Una donna soldato dell'Idf è rimasta uccisa e due riservisti sono rimasti feriti ieri in un attacco con un drone di Hezbollah nel nord di Israele, vicino al confine con il Libano. Lo rende noto l'esercito, citato da Times of Israel.
La donna uccisa è stata identificata come il sergente Rotem Yanai, 20 anni.
Secondo una prima ricostruzione, i due droni lanciati da Hezbollah sono esplosi in una zona militare al confine. Uno dei droni ha ucciso Yanai mentre correva verso un rifugio. Il secondo drone ha ferito gravemente un riservista e ne ha ferito un altro in modo meno grave.
Gli Stati Uniti hanno condotto nuovi attacchi in Medio Oriente contro un sito militare iraniano che rappresentava una «minaccia» per le truppe statunitensi e la navigazione commerciale nello Stretto di Hormuz. Lo afferma un giornalista della Reuters su X citando un funzionario americano, secondo il quale gli Stati Uniti hanno anche intercettato droni lanciati da Teheran.
Secondo quanto riferito da un funzionario americano ad Axios, l'Iran ha lanciato quattro droni unidirezionali contro una nave commerciale statunitense. Le forze armate statunitensi hanno abbattuto i droni e attaccato un'altra unità iraniana di lancio a terra.
I Pasdaran hanno quindi annunciato di aver preso di mira una base americana in rappresaglia agli attacchi sferrati in precedenza dalle truppe di Washington nel sud dell'Iran. Lo riferisce la televisione di Stato Irib.

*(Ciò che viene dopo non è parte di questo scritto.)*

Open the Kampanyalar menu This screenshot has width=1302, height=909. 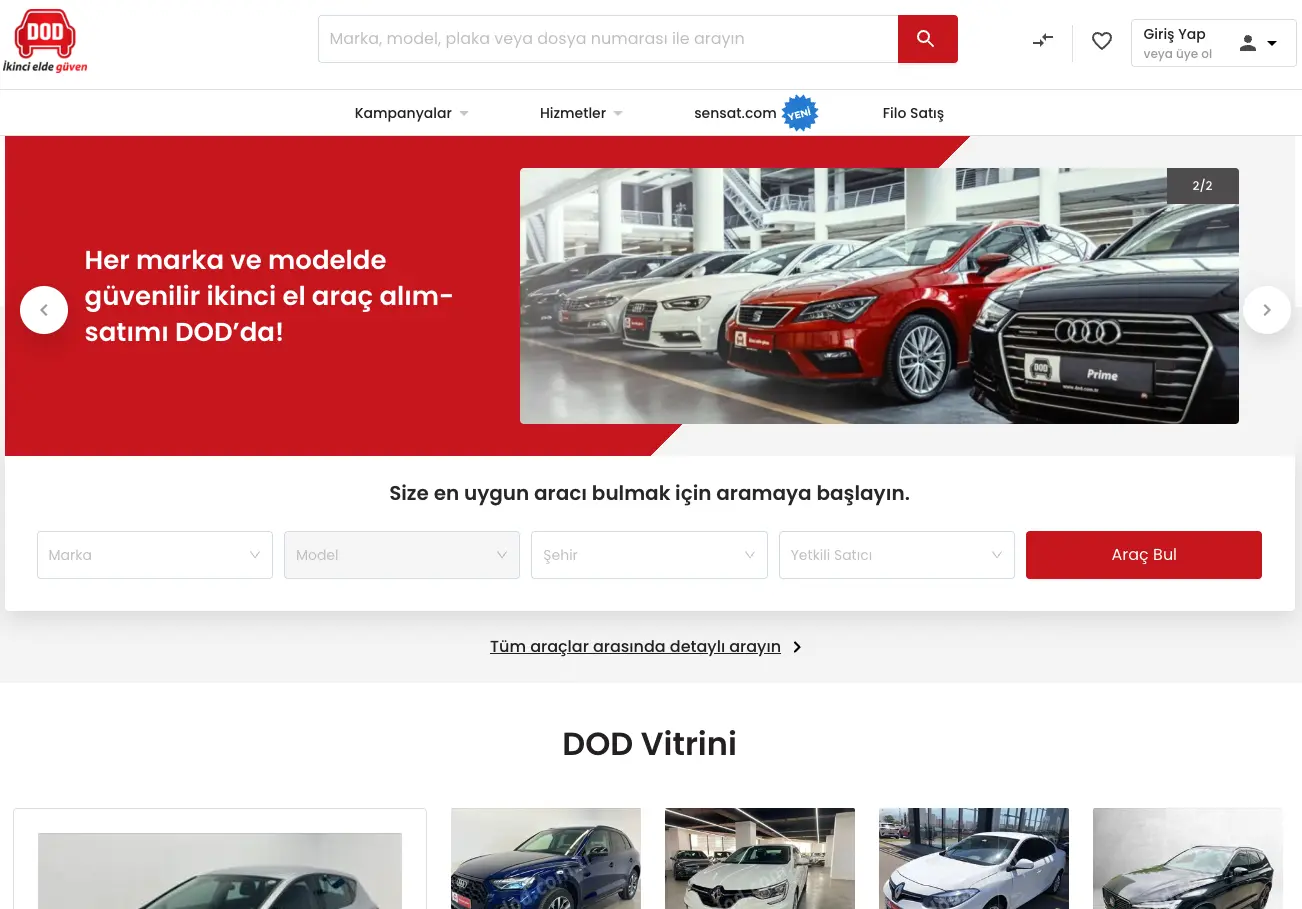pyautogui.click(x=411, y=113)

I media iraniani, secondo quanto riporta Al Jazeera, riferiscono che quattro imbarcazioni che tentavano di attraversare lo Stretto di Hormuz sono state costrette a tornare indietro. La notizia è stata poi confermata dalla tv di Stato iraniana.
Gli Stati Uniti hanno imposto sanzioni nei confronti della Persian Gulf Strait Authority, l'organismo creato per gestire le richieste di transito attraverso lo Stretto di Hormuz. «Il Tesoro mantiene la massima pressione sull'Iran», ha detto il segretario al Tesoro Scott Bessent.